Already during the diagnosis process, we let the employees participate in as many diagnostic activities as possible. This was the only way to ensure that the change towards empowering the organization and its employees to develop and renew themselves. In the interviews with managers and employees, their view of the situation changed and was already able to trigger impulses for change.

Because the employees were involved in the recognition of the grievances of the unsatisfactory current situation and the perception of the incentives of the desired target state, they experienced the change as feasible. They accepted the challenges more easily because they recognized the sense of organizational development and their own benefit.

We therefore made sure that the formalization process, which was dominant in the differentiation phase, did not lead to over-organization.

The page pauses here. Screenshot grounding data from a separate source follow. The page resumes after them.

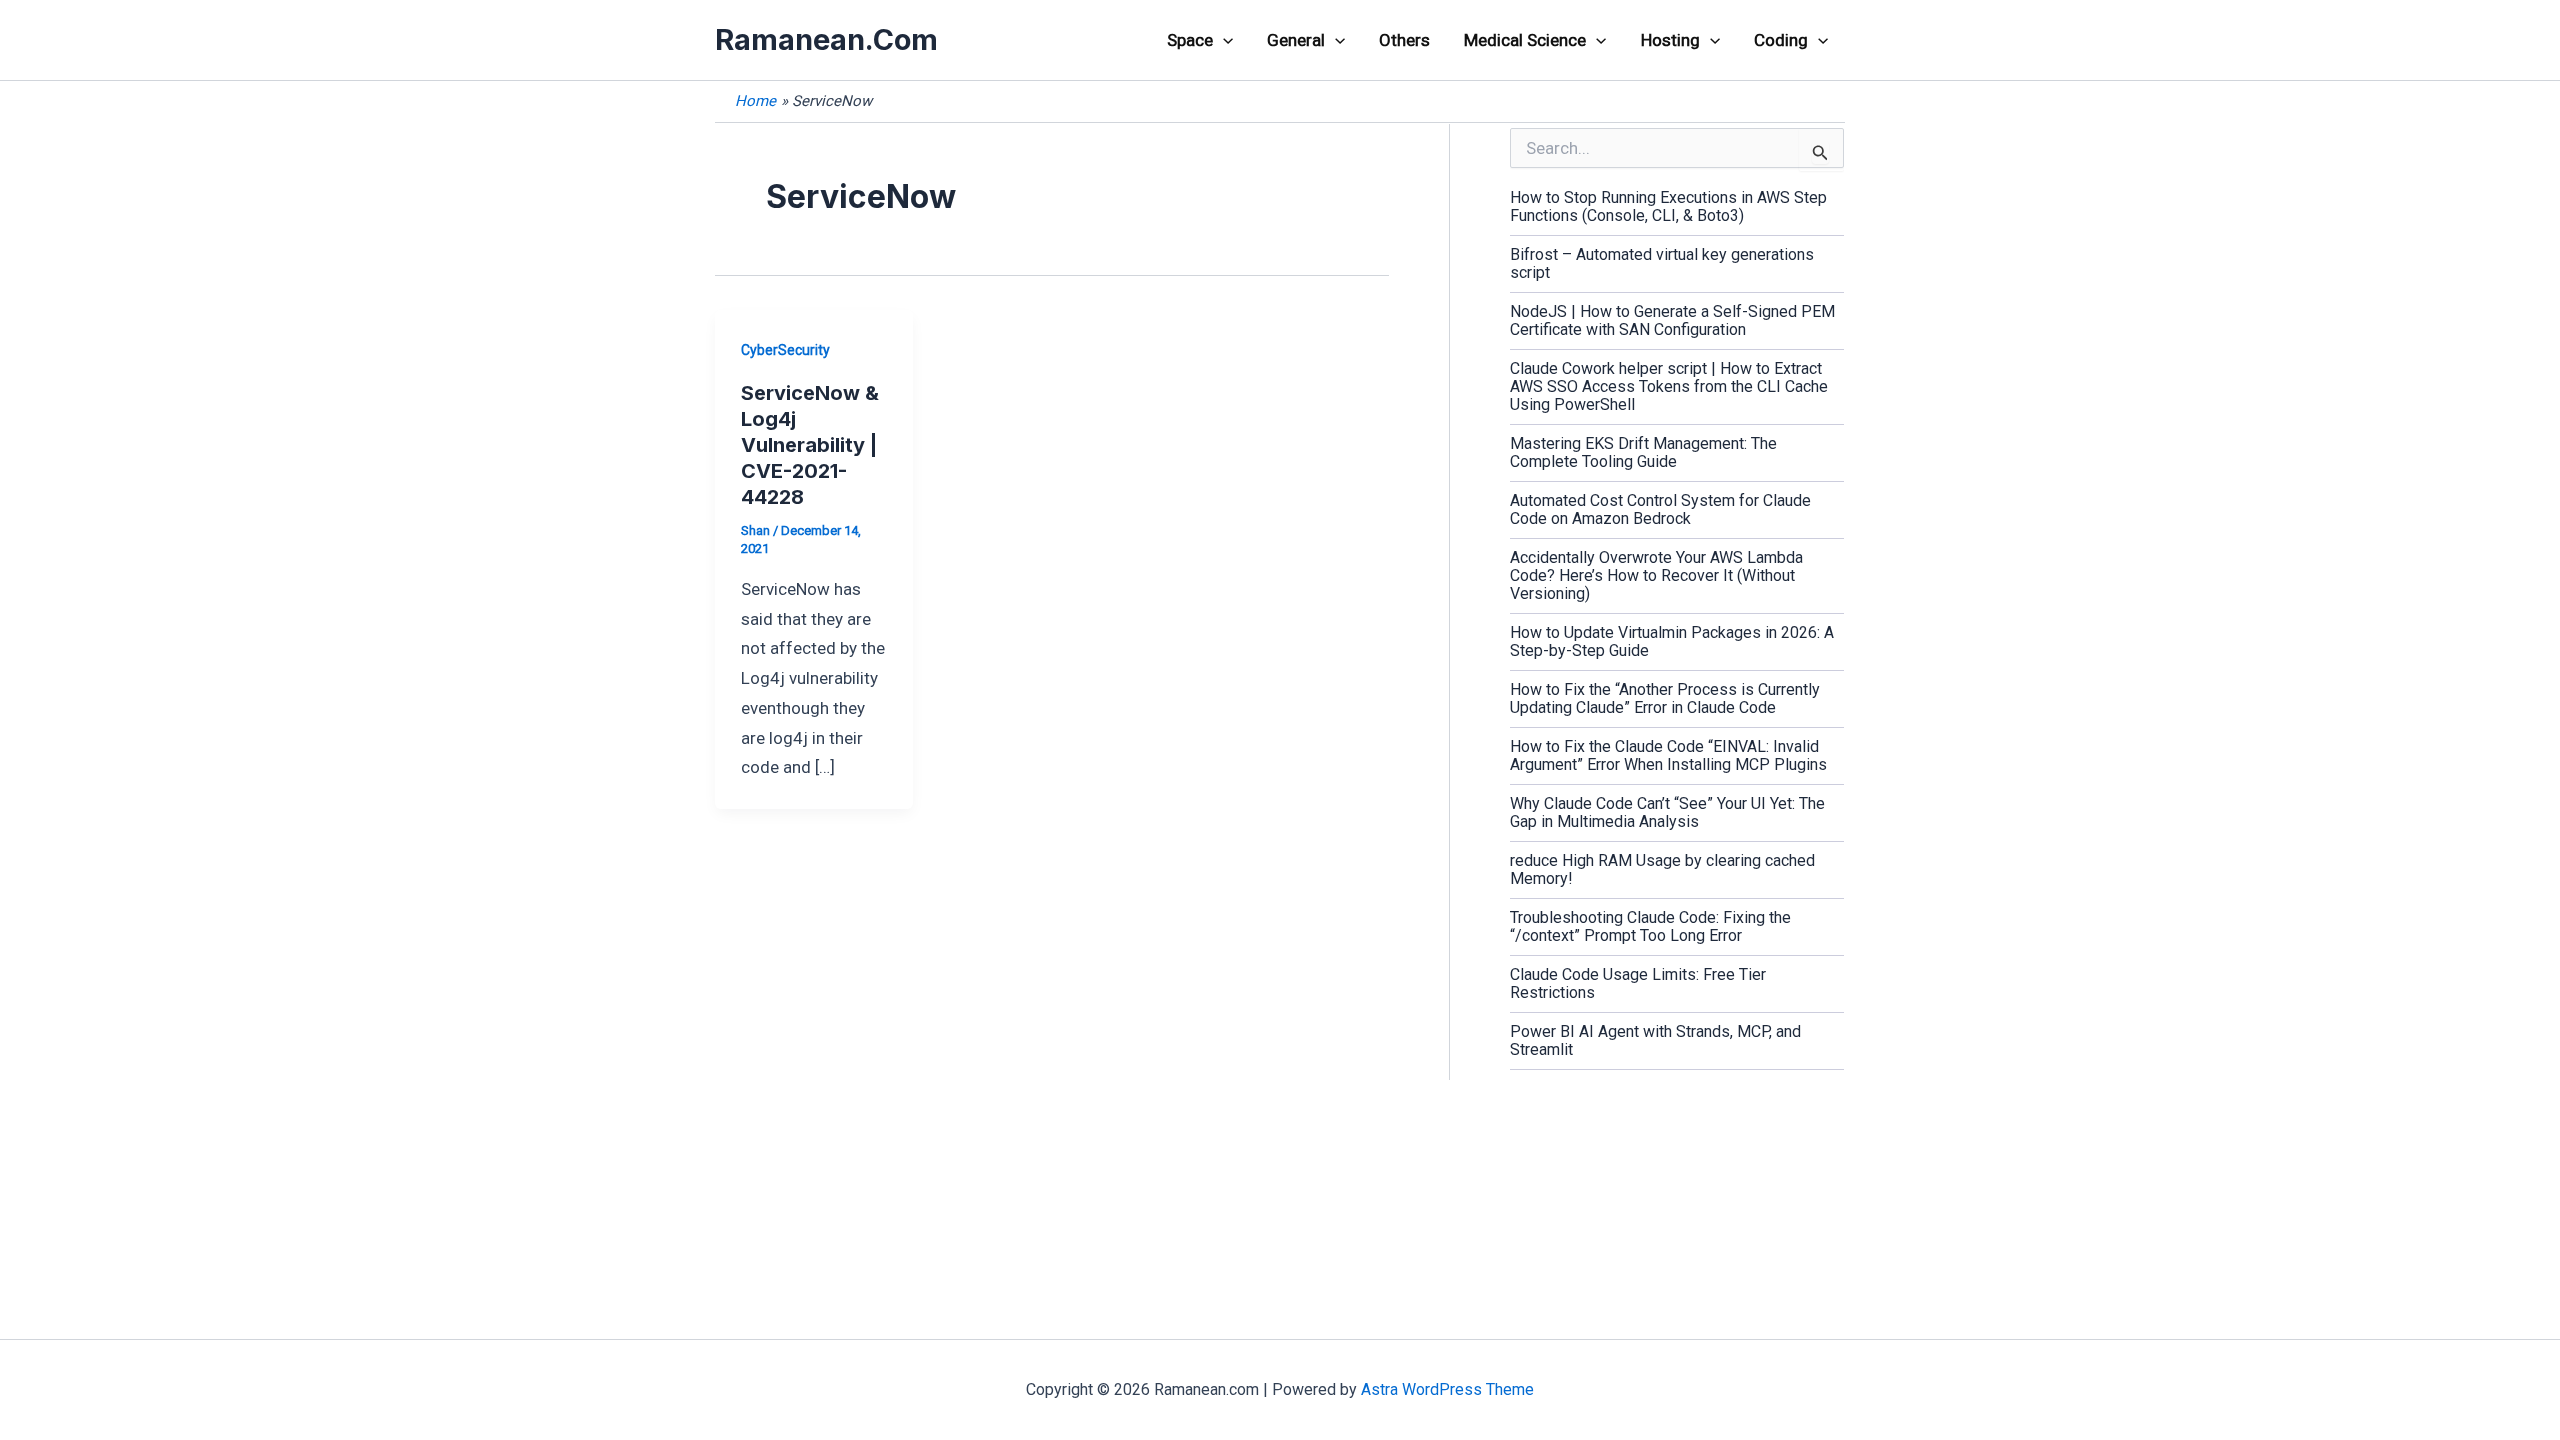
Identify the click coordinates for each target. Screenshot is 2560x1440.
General (1296, 40)
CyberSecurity (785, 350)
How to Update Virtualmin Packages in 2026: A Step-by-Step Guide (1672, 641)
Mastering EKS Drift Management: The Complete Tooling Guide (1643, 452)
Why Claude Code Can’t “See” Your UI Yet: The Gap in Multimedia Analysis (1667, 812)
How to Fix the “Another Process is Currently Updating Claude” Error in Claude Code (1665, 698)
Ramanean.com (826, 39)
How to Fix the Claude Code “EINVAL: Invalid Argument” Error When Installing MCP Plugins (1668, 755)
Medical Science (1525, 40)
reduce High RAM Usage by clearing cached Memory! (1662, 869)
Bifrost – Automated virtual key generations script (1662, 263)
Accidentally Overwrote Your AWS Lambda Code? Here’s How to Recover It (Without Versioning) (1656, 575)
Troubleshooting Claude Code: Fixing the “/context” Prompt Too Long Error (1650, 926)
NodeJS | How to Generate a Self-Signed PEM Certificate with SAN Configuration (1672, 320)
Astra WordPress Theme (1447, 1389)
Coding (1781, 40)
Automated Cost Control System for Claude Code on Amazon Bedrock (1660, 509)
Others (1404, 40)
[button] (1223, 40)
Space (1190, 40)
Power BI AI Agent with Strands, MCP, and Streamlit (1655, 1040)
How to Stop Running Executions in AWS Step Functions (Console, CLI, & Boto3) (1668, 206)
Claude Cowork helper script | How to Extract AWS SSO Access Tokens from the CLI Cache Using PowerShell (1669, 386)
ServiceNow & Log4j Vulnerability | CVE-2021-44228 (810, 445)
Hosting (1670, 40)
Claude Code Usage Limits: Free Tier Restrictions (1638, 983)
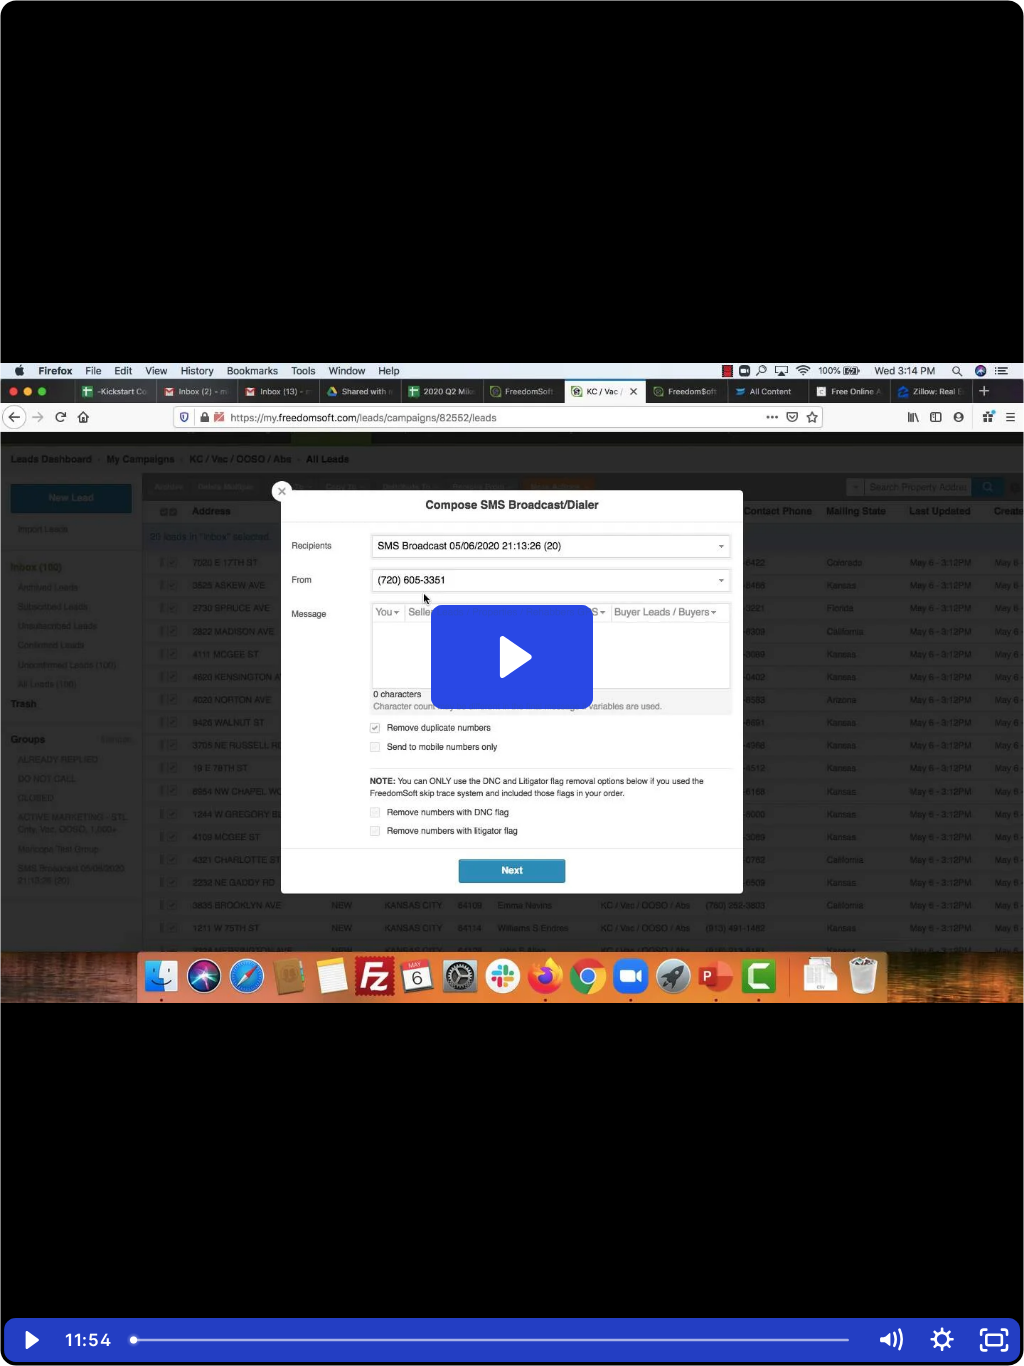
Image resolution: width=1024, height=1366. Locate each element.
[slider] (492, 1340)
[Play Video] (30, 1340)
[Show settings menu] (942, 1340)
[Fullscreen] (994, 1340)
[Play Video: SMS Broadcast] (512, 657)
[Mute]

This is because the change in corporate philosophy from a feeling of a conspiratorial action group to the specialization of individual competences created the danger of compartmentalization. We therefore preferred interventions to strengthen the level of interaction in the teams and at the interfaces between departments and added a concept for internal communication to our consulting architecture to ensure the continuous flow of information.

The change process placed high demands on the employees: They had to break away from the old management culture and embrace a new one. This change triggered fear of excessive demands on some employees. This was because employees had to adapt their qualifications to the demands for more personal responsibility, including in the areas of acquisition and customer loyalty. This was also done under time pressure, as the change process had to be implemented very quickly. As organizational consultants, we were therefore responsible for keeping potential internal resistance among employees at a minimum and ensuring a positive attitude to the changes. As a result, we attached great importance to listening to and integrating the various departments, functionaries and interest groups. By taking the different points of view, ideas and concerns seriously, the change process became a success in which the company could develop in cooperation with its employees.